I am observing different results when using `nn.Linear` on different GPU configurations with the same input data

Environment

  • PyTorch Version: 1.8.1+cu111
  • GPU: A30 mig12g and mig6g
  • Python Version: 3.8.8

Steps to Reproduce

  1. Initialize a model with nn.Linear layer.
  2. Perform a forward pass with the same input data on different GPU configurations.
  3. Observe different output features.
    image

what is the reason?

Hi Wanxin!

You can’t expect exact equality across different architectures (or versions,
gpu vs. cpu, batch sizes, etc.) Your results differ by amounts consistent
with floating-point round-off error, as is to be expected.

Best.

K. Frank

2 Likes

Thank you for your response.
You are correct, but I still have a question. When I only use convolutional layers, this situation does not occur. Is it because the underlying implementation mechanisms of linear layers and convolutional layers are different?

Hi Wanxin!

Well, yes, strictly speaking, linear and convolutional layers are different.
But I don’t think that’s really the point.
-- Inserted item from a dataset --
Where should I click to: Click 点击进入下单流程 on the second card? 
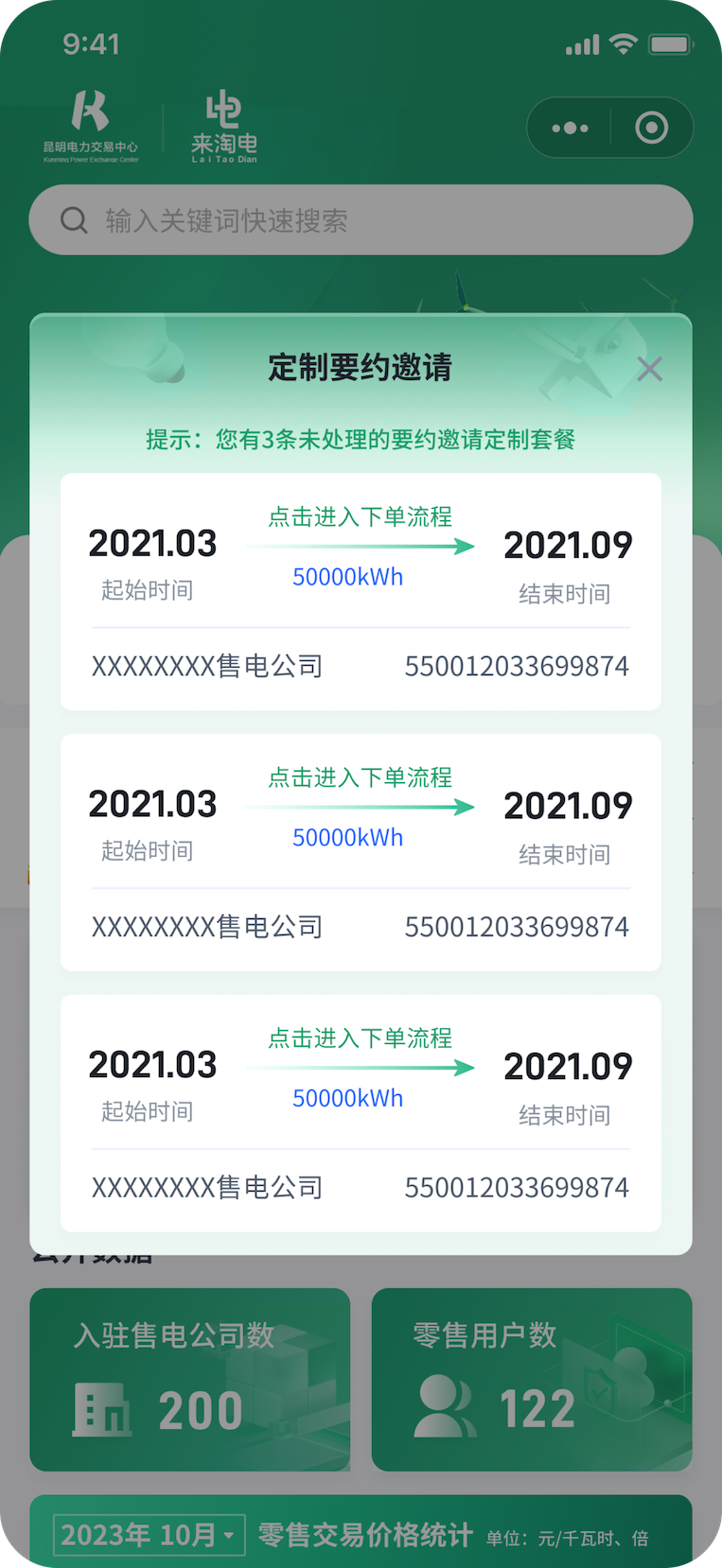(x=360, y=777)
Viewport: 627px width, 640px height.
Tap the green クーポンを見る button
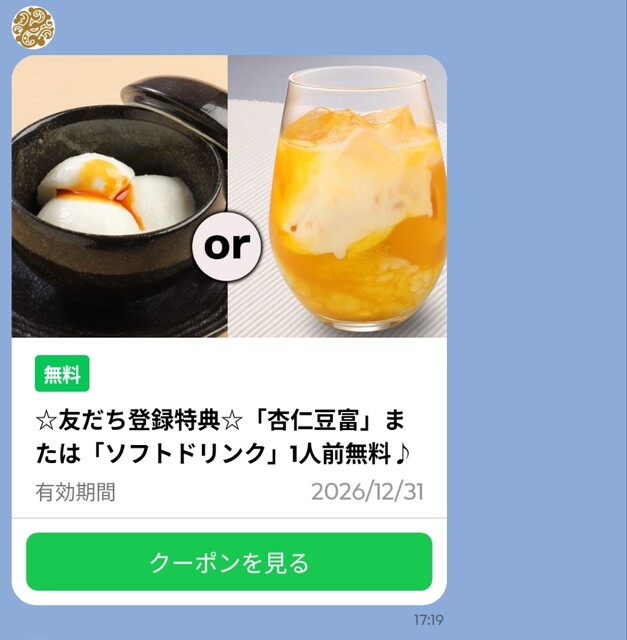point(229,562)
I fully believe that on some sets of architectures, you will get round-off-error
discrepancies with convolutional layers, just as you saw with linear layers.
I would say that it happened to be the case that for your particular
convolutional layers and your particular gpu configurations, pytorch chose
to use the same orderings of floating-point operations and therefore no
discrepancy arose.

That is, what you saw was happenstance, rather than convolutional layers
having some special behavior.

Best.

K. Frank